Starting with the first line of the records and going on through the line with "will tap(86, 353).", write those lines out again with "dropdown" switched to "menu" and nothing else changed.
BEGIN Records for this exercise
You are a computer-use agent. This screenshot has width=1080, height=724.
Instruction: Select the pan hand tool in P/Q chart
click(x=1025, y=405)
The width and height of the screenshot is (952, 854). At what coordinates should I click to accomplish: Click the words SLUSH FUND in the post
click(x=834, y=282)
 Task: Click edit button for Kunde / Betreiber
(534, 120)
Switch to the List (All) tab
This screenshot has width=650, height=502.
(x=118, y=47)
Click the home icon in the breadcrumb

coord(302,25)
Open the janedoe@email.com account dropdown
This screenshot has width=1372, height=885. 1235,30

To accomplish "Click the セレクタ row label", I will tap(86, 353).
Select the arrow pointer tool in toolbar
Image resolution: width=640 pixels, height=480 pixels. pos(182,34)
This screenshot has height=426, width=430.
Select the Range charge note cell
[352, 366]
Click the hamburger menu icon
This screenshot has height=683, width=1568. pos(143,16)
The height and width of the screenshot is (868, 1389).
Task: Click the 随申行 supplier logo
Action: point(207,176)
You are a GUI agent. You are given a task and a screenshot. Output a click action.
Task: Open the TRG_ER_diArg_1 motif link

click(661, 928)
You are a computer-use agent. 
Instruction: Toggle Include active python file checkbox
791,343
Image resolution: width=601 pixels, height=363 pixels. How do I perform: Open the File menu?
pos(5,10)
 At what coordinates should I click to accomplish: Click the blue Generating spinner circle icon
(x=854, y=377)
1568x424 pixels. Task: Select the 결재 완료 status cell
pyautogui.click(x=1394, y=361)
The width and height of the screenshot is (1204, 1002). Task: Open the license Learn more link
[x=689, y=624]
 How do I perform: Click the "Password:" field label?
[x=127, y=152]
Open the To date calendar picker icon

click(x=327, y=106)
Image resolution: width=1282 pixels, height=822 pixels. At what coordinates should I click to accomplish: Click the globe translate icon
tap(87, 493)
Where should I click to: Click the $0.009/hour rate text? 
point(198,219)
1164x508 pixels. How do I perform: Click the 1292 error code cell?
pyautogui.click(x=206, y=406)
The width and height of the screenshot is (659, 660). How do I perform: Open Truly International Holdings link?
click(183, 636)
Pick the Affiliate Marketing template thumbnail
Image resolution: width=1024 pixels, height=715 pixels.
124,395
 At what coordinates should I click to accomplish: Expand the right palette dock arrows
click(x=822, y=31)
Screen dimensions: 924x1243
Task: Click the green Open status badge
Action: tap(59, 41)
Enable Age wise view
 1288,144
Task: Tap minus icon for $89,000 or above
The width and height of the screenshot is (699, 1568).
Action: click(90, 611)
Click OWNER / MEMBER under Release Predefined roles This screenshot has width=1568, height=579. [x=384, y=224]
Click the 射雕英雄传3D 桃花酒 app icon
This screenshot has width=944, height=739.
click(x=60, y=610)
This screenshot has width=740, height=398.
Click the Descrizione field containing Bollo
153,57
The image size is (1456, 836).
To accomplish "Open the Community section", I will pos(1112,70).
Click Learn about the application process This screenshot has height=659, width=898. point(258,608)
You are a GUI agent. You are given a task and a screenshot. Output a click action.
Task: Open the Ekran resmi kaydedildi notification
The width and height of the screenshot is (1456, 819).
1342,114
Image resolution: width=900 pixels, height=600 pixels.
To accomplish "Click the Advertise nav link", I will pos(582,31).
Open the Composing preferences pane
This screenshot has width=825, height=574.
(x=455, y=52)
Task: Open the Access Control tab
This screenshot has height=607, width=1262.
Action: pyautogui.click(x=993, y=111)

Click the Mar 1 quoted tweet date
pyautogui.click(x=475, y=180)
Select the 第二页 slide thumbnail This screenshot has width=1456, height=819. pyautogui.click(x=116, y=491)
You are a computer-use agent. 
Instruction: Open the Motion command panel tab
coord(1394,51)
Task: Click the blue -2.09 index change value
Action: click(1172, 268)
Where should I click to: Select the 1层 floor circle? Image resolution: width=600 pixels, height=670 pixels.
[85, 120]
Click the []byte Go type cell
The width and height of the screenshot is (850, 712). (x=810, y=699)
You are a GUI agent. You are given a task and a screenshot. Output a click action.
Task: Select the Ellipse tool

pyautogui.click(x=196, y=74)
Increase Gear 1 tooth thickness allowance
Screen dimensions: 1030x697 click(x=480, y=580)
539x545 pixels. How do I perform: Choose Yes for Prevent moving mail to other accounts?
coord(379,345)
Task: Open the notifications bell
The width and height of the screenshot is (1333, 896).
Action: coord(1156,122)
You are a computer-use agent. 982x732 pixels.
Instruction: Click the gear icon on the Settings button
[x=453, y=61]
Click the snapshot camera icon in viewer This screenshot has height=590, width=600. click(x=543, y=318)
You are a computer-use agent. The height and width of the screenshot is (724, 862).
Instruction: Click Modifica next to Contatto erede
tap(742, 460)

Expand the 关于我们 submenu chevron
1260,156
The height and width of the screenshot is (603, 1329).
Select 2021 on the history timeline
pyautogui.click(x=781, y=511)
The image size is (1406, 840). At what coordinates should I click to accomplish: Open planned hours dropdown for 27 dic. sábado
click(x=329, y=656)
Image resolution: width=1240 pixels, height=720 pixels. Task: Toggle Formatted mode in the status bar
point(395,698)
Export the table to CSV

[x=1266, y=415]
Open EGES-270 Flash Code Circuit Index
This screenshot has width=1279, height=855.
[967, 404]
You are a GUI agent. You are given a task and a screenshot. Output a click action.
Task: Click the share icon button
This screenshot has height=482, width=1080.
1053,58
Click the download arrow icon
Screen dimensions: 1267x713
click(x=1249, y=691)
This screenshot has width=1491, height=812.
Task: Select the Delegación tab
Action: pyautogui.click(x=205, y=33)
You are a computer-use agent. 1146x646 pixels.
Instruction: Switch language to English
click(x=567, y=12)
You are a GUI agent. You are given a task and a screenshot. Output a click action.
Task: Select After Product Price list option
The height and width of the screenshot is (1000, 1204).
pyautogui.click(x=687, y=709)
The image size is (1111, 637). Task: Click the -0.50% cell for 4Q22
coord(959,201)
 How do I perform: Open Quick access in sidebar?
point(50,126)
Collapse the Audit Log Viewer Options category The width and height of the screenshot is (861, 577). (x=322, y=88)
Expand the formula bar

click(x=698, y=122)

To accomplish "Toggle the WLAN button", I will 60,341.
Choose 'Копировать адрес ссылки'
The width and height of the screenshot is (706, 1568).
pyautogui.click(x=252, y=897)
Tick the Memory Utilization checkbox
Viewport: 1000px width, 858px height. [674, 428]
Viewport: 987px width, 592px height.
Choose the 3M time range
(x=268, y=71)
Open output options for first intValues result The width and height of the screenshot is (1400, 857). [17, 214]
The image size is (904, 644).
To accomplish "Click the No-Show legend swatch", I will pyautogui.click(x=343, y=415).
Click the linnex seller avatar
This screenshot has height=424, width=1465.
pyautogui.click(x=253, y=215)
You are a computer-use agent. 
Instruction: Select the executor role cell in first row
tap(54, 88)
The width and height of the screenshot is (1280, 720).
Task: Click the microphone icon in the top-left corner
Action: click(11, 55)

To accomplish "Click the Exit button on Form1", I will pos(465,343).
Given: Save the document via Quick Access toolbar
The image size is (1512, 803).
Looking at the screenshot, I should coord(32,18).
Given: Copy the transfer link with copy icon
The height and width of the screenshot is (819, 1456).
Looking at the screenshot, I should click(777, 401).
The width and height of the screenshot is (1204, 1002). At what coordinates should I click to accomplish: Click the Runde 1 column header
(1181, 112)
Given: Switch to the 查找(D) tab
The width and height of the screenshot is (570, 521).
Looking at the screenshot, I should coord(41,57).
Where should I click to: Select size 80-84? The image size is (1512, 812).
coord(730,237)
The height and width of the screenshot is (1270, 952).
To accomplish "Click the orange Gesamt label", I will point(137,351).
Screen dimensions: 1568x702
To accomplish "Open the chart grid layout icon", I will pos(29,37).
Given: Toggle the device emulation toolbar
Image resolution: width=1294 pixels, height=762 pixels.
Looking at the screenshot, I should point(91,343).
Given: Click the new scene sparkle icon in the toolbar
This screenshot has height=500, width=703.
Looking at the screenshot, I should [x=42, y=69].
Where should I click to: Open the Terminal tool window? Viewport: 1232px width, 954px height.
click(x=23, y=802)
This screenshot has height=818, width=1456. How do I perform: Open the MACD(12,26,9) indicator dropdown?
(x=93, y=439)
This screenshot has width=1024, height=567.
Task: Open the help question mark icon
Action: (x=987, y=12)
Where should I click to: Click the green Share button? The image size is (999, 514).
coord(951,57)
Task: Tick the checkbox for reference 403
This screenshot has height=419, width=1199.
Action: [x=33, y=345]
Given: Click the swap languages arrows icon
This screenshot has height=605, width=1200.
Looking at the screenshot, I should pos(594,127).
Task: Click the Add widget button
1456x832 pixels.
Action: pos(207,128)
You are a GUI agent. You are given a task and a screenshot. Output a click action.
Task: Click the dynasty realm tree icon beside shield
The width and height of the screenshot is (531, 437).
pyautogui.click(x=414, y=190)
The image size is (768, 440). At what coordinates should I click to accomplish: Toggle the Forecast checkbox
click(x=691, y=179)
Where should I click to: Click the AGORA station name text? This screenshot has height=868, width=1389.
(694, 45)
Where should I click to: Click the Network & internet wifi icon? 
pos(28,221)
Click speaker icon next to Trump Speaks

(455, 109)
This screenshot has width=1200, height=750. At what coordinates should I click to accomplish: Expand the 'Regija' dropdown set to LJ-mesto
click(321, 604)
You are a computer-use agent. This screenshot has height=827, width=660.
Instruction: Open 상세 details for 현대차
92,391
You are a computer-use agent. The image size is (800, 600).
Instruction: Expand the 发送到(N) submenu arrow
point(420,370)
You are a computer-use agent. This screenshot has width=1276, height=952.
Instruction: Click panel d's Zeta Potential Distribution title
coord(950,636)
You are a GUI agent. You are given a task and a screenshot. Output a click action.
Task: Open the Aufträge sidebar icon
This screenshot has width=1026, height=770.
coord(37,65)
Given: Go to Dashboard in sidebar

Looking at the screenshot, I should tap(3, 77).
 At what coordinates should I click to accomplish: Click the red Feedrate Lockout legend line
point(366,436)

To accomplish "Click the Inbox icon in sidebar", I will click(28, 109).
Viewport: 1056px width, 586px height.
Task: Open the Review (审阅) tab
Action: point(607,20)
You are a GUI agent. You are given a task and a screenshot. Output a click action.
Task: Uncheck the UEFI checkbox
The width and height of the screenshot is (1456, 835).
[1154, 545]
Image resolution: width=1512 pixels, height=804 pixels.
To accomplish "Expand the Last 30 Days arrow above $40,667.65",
END Records for this exercise
Task result:
You are a computer-use agent. This screenshot has width=1080, height=724.
Instruction: Select the pan hand tool in P/Q chart
click(x=1025, y=405)
The width and height of the screenshot is (952, 854). At what coordinates should I click to accomplish: Click the words SLUSH FUND in the post
click(x=834, y=282)
 Task: Click edit button for Kunde / Betreiber
(534, 120)
Switch to the List (All) tab
This screenshot has width=650, height=502.
(x=118, y=47)
Click the home icon in the breadcrumb

coord(302,25)
Open the janedoe@email.com account menu
This screenshot has width=1372, height=885. 1235,30

To accomplish "Click the セレクタ row label", I will tap(86, 353).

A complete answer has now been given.